0

The title almost says it already. I have a pyspark.sql.dataframe.Dataframe with a "ID", "TIMESTAMP", "CONSUMPTION" and "TEMPERATURE" column. I need the "TIMESTAMP" column to be resampled to daily intervals (from 15min intervals) and the "CONSUMPTION" and "TEMPERATURE" column aggregated by summation. However, this needs to be performed for each unique id in the "ID" column. How do I do this?

Efficiency/speed is of importance to me. I have a huge dataframe to start with, which is why I would like to avoid .toPandas() and for loops.

Any help would be greatly appreciated!

The following code will build a spark_df to play around with. The input_spark_df represents the input spark dataframe, the disred output is like desired_outcome_spark_df.

import pandas as pd
import numpy as np
from pyspark.sql import SparkSession

df_list = []
for unique_id in ['012', '345', '678']:
    date_range = pd.date_range(pd.Timestamp('2022-12-28 00:00'), pd.Timestamp('2022-12-30 23:00'),freq = 'H')
    df = pd.DataFrame()
    df['TIMESTAMP'] = date_range
    df['ID'] = unique_id
    df['TEMPERATURE'] = np.random.randint(1, 10, df.shape[0])
    df['CONSUMPTION'] = np.random.randint(1, 10, df.shape[0])
    df = df[['ID', 'TIMESTAMP', 'TEMPERATURE', 'CONSUMPTION']]
    df_list.append(df)
pandas_df = pd.concat(df_list)

spark = SparkSession.builder.getOrCreate()
input_spark_df = spark.createDataFrame(pandas_df)
desired_outcome_spark_df = spark.createDataFrame(pandas_df.set_index('TIMESTAMP').groupby('ID').resample('1d').sum().reset_index())

To condense the question thus: how do I go from input_spark_df to desired_outcome_spark_df as efficient as possible?

  • 1
    you can create a new column with just the datepart of the timestamp and group on that new column – samkart Dec 28 '22 at 12:53
  • @Silverwilly Can you add sample data?
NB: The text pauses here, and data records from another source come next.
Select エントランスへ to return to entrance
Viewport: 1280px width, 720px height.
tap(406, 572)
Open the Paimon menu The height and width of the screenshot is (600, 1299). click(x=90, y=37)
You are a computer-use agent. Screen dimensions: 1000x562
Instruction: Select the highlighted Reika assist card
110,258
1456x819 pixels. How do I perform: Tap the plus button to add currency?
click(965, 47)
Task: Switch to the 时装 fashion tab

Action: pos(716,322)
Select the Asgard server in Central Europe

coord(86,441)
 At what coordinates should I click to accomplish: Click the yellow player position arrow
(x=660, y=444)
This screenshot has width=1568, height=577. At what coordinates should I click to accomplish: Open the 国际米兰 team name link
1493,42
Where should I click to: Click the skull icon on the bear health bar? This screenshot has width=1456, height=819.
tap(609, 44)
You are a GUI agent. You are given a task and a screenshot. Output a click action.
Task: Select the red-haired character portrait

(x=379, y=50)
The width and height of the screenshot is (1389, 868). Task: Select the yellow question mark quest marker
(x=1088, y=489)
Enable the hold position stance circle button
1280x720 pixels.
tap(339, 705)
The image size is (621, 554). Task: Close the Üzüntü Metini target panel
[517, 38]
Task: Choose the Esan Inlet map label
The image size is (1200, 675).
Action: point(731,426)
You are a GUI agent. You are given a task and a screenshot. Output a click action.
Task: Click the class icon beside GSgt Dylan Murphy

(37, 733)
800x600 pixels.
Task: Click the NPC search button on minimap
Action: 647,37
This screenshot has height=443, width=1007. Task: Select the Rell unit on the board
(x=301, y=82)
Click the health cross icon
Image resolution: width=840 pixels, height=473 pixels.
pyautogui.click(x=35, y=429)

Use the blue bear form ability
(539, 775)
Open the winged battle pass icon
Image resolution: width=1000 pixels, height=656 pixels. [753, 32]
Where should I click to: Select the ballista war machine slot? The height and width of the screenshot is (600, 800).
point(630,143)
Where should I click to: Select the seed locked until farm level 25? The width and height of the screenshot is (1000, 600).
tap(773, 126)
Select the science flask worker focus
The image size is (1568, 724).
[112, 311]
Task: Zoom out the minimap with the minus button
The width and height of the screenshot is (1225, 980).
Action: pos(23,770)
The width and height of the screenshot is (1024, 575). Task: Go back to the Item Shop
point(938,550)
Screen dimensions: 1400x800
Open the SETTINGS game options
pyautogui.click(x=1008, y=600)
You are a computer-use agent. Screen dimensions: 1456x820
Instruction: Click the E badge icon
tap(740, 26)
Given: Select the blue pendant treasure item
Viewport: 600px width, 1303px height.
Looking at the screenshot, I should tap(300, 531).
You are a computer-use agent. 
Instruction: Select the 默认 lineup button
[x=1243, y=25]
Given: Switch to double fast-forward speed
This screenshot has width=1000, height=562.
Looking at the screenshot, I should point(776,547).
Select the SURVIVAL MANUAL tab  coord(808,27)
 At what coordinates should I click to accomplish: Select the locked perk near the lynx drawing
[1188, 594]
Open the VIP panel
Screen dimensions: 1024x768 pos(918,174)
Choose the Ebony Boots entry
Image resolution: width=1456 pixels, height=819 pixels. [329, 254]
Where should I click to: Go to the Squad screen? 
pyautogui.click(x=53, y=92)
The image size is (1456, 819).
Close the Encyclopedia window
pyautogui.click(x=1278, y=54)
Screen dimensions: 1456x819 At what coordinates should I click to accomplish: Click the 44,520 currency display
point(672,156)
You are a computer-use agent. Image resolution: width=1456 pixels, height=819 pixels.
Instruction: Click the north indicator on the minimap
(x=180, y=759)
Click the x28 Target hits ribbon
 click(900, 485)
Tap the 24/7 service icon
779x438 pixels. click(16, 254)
Also do you need the aggregation per day along with id or just id? – Ronak Jain Dec 28 '22 at 13:35
  • @RonakJain I added some sample data that looks like my data. I added a desired output also. – Silverwilly Dec 28 '22 at 15:18
  • @samkart This dataframe will contain duplicated in the TIMESTAMP column which is the problem I would like to avoid. – Silverwilly Dec 28 '22 at 15:18
  • your resulting df won't have duplicates as you're going to apply a grouping and sum the required fields – samkart Dec 28 '22 at 15:22
  • @samkart When I do something like input_spark_df.groupBy("ID").resample('1d', 'TIMESTAMP').sum() I get an error: "AttributeError: 'GroupedData' object has no attribute 'resample'" – Silverwilly Dec 28 '22 at 15:43

1 Answers1

0

I found the answer to my own question. I first change the timestamp to "date only" using pyspark.sql.functions.to_date. Then I groupby both "ID" and "TIMESTAMP" and perfrom the aggregation.

from pyspark.sql.functions import to_date, sum, avg

# Group the DataFrame by the "ID" column
spark_df = input_spark_df.withColumn('TIMESTAMP', to_date(col('TIMESTAMP')))
desired_outcome = (input_spark_df
                   .withColumn('TIMESTAMP', to_date(col('TIMESTAMP')))
                   .groupBy("ID", 'TIMESTAMP')
                   .agg(
                       sum(col("CONSUMPTION")).alias("CUMULATIVE_DAILY_POWER_CONSUMPTION"),
                       avg(col('TEMPERATURE')).alias("AVERAGE_DAILY_TEMPERATURE")
                      ))
grouped_df.display()